(Entries taken from a collection)
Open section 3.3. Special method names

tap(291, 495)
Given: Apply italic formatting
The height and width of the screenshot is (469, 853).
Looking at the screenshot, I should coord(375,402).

● What to work on
Produce a verbatim copy of each record above.

● Output below
Open section 3.3. Special method names

tap(291, 495)
Given: Apply italic formatting
The height and width of the screenshot is (469, 853).
Looking at the screenshot, I should coord(375,402).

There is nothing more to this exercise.